*TASK INPUTS:*
____________

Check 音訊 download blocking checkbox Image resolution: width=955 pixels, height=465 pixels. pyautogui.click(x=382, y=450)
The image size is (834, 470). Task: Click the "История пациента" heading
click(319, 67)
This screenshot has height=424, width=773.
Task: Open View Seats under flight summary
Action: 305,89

____________

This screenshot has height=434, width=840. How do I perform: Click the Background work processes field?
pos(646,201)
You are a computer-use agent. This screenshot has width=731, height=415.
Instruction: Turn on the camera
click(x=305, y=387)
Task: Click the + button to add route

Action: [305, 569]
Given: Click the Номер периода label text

____________

With the line that has "Task: Click the + button to add route" as the first and the line that has "Given: Click the Номер периода label text" as the last, repeat exactly that run of lines above and no more.

*REPLY:*
Task: Click the + button to add route

Action: [305, 569]
Given: Click the Номер периода label text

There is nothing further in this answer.